On many occasions and for differing reasons, the global economic and financial crisis that began in 2007 has been compared with the Great Depression of the 1930s. For example, the prior formation of a credit bubble, problems with the banking sector and debate regarding optimum monetary and fiscal policies have justified reasonable parallels between both periods. Another area subjected to comparison is foreign exchange policy, in particular regarding a possible «currency war». We can certainly see some similarities but, fortunately, the dynamics over the last few years have not been as turbulent or harmful as they were almost a hundred years ago.

The media success of the expression «currency war» can be put down to the fact that it is both ambiguous and grandiloquent. This term should be interpreted as a proliferation of actions taken by economic authorities in different countries aimed at devaluing or depreciating their own currency in order to boost exports, slow down imports and thereby combat economic weakness. «Competitive devaluations» or «beggar thy neighbour policies» are alternative terms. The means used to achieve this are wide-ranging and vary in their subtlety: from mere direct intervention in the currency markets to manipulate the exchange rate to establishing foreign exchange controls and even the design of monetary and fiscal policies.

Judging whether a country is attacking others via its currency is not straightforward, especially when the tools used are subtle. The reasons and circumstances surrounding such actions are crucial in reaching a decision. When the main aim is to stimulate domestic demand and affecting the exchange rate is only a side effect, this does not seem to be an attack. Similarly, the same measure must be considered differently depending on whether it takes place within an environment where the currency is clearly over-valued or under-valued. On the other hand, whether protectionist measures are also present is of the utmost importance given the damage that «trade wars» can cause to all those concerned.

The events of the 1930s deserve to be classified as a currency war.(1) The initial scenario contained two basic elements: the Great Depression and the Gold Standard, a system of fixed exchange rates in which each currency was anchored to gold. Hit hard by recession, the authorities of the United Kingdom decided to abandon this straitjacket towards the end of 1931, setting off a long chain of events with global effect. The Scandinavian countries embarked on the same path as the United Kingdom that very year. Initially, one of the reasons for modifying the exchange rate system was to allow more expansionary monetary policies to be adopted aimed at domestic demand, but another objective was also to depreciate the currency and improve exports. In fact, this became the main focus of action over time. A few years later, France and Germany also gave up the Gold Standard, while the United States maintained it but in a highly diluted form. Competitive devaluations became common practice. There were also capital controls, at times defensive but other times offensive in nature. Unfortunately, a trade war did not take long to break out and reached extremely harmful levels. All this took place within a climate of reproaches, accusations and a lack of coordination between countries that merely served to quash the expansionary effect of the widespread application of more expansionary monetary policies. In fact, neither did it help to calm a tense international political climate that would result in unprecedented military conflict.

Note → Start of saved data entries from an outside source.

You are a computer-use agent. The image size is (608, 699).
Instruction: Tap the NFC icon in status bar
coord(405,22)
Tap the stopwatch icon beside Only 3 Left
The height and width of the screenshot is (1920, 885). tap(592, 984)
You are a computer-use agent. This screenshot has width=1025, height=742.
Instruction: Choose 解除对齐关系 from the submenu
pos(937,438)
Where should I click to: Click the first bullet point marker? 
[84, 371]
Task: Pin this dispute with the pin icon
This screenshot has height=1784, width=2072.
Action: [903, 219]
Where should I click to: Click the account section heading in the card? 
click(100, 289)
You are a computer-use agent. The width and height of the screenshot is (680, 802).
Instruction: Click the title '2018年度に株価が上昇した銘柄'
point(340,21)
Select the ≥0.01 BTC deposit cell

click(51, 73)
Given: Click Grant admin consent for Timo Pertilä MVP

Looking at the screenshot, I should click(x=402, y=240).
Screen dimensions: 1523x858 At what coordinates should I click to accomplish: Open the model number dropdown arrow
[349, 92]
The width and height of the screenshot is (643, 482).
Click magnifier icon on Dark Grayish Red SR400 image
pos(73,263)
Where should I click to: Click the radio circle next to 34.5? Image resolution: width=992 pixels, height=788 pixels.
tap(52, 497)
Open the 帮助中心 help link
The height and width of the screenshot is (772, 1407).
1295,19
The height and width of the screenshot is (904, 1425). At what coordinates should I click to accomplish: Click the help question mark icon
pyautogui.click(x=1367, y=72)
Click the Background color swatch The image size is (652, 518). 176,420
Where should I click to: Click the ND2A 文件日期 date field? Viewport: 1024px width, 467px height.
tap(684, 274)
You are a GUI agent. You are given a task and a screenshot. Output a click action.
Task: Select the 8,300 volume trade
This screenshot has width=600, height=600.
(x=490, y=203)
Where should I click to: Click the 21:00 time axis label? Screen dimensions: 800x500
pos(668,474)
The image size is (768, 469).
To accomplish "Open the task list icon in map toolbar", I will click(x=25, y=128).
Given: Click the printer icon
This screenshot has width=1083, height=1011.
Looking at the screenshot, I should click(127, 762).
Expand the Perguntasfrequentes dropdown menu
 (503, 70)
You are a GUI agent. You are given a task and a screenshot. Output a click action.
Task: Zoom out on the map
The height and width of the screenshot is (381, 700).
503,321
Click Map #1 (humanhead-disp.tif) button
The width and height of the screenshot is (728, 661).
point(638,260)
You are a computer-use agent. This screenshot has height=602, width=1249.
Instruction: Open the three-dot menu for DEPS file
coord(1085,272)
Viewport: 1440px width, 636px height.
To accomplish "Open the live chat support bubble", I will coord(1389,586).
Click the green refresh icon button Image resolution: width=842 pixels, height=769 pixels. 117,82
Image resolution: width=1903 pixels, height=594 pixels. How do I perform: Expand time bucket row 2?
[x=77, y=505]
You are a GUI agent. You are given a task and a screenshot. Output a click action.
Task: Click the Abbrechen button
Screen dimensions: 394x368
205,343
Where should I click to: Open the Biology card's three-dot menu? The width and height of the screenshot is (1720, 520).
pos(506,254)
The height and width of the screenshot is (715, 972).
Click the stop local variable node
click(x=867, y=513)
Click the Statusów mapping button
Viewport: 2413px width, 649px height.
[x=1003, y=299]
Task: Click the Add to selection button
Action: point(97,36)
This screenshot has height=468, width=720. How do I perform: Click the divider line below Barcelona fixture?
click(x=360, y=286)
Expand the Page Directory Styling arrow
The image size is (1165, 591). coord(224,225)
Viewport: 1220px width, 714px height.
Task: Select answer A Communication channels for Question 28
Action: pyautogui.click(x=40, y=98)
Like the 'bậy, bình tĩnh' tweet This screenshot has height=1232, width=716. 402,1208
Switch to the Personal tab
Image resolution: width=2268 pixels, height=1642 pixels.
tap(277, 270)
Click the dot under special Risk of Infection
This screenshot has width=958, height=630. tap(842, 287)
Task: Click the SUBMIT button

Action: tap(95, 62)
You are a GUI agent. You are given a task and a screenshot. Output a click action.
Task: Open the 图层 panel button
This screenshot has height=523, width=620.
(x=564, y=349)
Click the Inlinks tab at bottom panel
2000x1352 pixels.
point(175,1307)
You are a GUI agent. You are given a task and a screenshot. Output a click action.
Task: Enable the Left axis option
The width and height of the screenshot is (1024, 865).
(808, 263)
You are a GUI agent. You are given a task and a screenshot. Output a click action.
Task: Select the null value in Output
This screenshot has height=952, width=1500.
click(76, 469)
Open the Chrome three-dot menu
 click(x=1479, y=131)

The situation of the last four years is much more reasonable. The threat of a currency war has occasionally raised its head but has, as yet, failed to materialize. Its most noticeable appearances have coincided with the announcement of «quantitative easing» programmes by the central banks of the main developed countries. In September 2010, the Brazilian Finance Minister, Guido Mantega, made the expression «currency war» popular in the press after hearing of the US Federal Reserve's QE2 plans. In the period between 2012 and 2013, agitation has become more intense in line with the ambitious monetary and fiscal policies announced by the government and central bank of Japan. Meanwhile, we have seen an assortment of foreign exchange actions. In Switzerland, the central bank established a limit to the Swiss franc's value against the euro and has intervened directly. Some other developed countries have also resorted to or threatened intervention. This was already customary in several emerging countries before the crisis and they have continued, combined with capital controls. However, all these operations and skirmishes do not constitute a currency war of the like seen in the 1930s. An examination of the reasons and circumstances reveals a relatively reassuring situation.

First of all, the Great Depression of recent years has not reached the dramatic heights of the Great Depression in the last century, while the flexibility of the foreign exchange systems that are now in force was already well established by 2008, unlike the chaos caused by the sudden abandonment of the rigid Gold Standard. Given this situation, the economic policy measures adopted have been aimed mostly at domestic targets and not at manipulating the exchange rate; in developed countries, to boost domestic demand: this seems very clear in the case of the United States with its categorical monetary policy, and somewhat less clear in the case of Japan; in the emerging countries, to preserve financial stability. This objective has become legitimate after the traumatic episodes experienced in the last few decades, such as shock wave caused by the Lehman bankruptcy and, previously, the Asian and Latin American crises of the 1990s. The use of foreign exchange controls to redirect flows of speculative capital has become accepted as reasonable practice, very different to when it was used for trade purposes.(2)

In addition, the most significant actions have occurred in countries whose currencies had appreciated not because of fundamental reasons but, in particular, due to the huge aversion to risk holding sway recently (such as in the case of the Swiss franc and the yen). In this respect, the IMF itself has stated that it has not observed any significant deviations at present regarding the fundamental equilibrium exchange rates of the main currencies.(3) On the other hand, the foreign exchange markets have operated correctly, without interruptions or dysfunctions (with the notable exception of the post-Lehman months, an event that collapsed all international financial markets). Lastly, no serious trade wars have emerged. In fact, more liberalization agreements are still being negotiated (particularly the one between the United States and the European Union), while international trade is expanding vigorously.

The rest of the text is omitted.